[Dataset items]
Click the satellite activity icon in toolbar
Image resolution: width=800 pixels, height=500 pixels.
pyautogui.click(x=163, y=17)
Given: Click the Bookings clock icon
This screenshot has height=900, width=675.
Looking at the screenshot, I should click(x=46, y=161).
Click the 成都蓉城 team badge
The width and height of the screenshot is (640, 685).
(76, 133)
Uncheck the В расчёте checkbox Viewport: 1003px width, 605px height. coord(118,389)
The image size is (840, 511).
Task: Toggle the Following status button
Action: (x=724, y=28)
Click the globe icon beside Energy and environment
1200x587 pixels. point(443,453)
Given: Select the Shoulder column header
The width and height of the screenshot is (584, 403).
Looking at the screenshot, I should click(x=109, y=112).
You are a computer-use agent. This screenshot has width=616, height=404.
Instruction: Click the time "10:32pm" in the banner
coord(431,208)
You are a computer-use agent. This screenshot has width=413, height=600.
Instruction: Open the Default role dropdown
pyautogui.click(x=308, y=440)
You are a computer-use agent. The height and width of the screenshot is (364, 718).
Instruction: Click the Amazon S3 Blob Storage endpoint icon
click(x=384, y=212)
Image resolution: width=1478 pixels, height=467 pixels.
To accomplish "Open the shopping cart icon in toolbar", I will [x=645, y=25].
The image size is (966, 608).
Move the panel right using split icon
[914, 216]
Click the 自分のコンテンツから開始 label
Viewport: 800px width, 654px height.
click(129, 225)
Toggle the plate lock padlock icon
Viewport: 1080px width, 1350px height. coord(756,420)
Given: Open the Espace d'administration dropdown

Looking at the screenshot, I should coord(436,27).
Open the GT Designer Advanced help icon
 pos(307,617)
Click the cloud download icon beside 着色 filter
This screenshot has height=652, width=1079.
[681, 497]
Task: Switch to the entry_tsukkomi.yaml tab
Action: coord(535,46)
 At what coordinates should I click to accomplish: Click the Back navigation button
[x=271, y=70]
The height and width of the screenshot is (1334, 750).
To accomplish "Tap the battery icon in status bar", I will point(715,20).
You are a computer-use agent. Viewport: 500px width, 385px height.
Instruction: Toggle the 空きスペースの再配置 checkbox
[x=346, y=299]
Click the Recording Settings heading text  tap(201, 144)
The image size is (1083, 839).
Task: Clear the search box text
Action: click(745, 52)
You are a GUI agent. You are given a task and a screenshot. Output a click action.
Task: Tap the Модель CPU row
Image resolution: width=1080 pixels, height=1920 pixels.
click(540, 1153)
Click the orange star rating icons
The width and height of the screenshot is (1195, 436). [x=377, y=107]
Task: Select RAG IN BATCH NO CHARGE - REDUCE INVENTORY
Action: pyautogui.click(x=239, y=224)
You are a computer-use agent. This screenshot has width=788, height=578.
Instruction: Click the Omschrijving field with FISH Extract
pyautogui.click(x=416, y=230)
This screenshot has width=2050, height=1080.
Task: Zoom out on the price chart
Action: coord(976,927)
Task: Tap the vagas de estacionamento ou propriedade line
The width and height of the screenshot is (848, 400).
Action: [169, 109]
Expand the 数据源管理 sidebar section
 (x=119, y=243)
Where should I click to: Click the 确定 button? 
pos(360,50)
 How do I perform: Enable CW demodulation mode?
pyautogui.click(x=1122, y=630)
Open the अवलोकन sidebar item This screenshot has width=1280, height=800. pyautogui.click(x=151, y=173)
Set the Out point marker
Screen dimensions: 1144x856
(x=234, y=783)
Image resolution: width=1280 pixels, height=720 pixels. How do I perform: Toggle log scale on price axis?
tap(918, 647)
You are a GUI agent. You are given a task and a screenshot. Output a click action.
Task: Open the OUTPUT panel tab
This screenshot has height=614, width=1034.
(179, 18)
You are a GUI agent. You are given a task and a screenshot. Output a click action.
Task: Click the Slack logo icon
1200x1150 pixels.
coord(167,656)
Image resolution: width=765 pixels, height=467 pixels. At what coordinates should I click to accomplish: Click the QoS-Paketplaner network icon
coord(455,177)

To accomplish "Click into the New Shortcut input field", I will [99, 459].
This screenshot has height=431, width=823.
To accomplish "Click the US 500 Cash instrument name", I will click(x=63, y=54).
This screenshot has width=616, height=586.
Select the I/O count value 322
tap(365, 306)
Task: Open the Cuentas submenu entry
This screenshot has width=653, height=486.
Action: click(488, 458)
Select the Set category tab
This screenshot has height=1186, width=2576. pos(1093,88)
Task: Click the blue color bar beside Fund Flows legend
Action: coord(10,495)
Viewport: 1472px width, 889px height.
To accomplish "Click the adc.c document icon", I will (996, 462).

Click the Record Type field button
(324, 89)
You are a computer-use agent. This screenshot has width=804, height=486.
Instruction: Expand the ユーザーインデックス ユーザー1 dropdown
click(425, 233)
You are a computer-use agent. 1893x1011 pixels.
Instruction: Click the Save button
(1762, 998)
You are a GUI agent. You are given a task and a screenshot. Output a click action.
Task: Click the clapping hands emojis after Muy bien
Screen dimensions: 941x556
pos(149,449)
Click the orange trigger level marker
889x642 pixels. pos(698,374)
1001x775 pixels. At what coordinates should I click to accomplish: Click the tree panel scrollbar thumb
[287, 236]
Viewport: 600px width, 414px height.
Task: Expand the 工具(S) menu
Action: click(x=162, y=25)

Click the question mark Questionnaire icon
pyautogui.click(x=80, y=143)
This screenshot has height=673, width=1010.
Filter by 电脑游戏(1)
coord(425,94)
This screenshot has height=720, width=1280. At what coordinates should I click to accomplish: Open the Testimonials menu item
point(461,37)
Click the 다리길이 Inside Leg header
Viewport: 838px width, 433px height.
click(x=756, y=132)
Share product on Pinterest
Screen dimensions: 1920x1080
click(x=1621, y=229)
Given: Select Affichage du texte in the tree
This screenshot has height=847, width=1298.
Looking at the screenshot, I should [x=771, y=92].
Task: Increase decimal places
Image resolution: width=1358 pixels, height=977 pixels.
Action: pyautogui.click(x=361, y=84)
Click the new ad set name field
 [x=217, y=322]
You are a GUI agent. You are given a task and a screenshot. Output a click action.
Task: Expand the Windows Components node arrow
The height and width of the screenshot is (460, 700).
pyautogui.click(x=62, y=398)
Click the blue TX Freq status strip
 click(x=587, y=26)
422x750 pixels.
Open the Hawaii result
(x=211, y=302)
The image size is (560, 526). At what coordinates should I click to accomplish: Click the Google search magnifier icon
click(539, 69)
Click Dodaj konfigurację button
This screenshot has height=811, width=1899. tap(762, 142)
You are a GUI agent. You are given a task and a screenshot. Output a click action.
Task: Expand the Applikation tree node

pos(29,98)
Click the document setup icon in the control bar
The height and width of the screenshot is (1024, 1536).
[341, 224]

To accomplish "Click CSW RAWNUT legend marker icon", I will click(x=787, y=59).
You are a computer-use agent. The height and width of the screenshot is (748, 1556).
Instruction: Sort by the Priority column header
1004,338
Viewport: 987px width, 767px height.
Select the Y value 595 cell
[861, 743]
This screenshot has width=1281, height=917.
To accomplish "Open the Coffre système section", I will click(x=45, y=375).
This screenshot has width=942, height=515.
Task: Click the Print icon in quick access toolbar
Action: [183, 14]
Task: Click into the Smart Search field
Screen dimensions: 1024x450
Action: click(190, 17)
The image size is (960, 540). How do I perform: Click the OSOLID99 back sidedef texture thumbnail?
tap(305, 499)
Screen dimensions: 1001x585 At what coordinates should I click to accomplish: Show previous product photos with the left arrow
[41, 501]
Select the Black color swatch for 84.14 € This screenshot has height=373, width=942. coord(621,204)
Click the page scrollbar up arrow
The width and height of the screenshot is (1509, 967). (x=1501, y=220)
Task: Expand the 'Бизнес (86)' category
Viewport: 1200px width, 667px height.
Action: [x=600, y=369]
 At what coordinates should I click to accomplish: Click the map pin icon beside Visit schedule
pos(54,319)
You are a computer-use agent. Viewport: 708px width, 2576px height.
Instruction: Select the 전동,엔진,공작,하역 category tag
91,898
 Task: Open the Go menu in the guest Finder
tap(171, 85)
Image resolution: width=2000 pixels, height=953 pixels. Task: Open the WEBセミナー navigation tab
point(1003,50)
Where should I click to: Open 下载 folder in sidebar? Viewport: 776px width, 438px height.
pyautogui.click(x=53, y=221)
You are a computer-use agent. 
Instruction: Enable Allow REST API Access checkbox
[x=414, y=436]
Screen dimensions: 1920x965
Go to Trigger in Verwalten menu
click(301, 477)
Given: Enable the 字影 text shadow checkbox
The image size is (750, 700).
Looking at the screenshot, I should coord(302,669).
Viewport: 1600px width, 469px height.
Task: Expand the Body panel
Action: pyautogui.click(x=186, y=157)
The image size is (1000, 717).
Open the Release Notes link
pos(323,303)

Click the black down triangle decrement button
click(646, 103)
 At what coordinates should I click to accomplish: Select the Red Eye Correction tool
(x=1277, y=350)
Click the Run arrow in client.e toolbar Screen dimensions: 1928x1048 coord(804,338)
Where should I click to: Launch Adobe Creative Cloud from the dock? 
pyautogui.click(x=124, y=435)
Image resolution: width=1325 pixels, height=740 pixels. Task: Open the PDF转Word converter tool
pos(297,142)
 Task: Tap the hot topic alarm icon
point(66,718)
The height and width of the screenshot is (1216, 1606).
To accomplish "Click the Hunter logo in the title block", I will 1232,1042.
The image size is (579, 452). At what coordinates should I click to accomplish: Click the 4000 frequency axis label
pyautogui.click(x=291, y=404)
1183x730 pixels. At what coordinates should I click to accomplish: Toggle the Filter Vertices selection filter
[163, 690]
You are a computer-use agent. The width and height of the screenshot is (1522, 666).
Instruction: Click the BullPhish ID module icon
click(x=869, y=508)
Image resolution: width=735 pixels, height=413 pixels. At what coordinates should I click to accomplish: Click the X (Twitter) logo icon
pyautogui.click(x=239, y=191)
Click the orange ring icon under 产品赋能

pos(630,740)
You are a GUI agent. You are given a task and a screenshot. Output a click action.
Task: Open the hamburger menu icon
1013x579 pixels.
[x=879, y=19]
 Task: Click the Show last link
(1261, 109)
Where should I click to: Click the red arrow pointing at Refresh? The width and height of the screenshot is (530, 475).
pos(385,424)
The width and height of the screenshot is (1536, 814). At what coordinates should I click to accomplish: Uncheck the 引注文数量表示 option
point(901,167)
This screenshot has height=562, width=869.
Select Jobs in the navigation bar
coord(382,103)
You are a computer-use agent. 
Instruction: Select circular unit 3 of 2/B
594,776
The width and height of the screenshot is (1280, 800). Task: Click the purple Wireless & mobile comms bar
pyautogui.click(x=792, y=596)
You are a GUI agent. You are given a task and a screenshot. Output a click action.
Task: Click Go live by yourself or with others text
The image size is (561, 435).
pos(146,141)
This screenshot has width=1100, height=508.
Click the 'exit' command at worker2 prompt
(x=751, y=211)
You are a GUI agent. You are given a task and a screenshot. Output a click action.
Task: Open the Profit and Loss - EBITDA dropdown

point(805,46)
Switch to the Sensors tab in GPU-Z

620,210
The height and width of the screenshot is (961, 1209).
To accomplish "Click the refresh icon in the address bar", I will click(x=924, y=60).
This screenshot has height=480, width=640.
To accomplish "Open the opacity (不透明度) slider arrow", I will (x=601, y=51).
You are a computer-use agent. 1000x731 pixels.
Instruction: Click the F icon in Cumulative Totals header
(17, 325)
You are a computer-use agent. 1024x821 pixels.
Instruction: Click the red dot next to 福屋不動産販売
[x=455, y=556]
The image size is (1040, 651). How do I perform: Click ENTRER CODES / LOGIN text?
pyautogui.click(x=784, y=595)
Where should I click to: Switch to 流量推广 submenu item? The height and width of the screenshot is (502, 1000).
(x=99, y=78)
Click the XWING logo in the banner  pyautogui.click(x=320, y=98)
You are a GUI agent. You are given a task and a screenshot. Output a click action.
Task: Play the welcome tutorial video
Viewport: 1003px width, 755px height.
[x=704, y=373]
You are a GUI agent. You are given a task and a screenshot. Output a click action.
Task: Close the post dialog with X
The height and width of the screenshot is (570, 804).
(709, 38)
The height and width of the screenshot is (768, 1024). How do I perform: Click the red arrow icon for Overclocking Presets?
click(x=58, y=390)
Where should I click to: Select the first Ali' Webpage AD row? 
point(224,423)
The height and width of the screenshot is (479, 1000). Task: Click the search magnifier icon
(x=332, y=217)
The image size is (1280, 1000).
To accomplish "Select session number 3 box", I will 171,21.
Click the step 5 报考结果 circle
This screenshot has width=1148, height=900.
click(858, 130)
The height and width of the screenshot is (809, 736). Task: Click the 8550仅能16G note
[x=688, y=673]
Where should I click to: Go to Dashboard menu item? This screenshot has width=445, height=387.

What is being asked: Return, from the data above, each line in which the string "into" appears.

Completed exercise:
To accomplish "Click into the New Shortcut input field", I will [99, 459].
Task: Click into the Smart Search field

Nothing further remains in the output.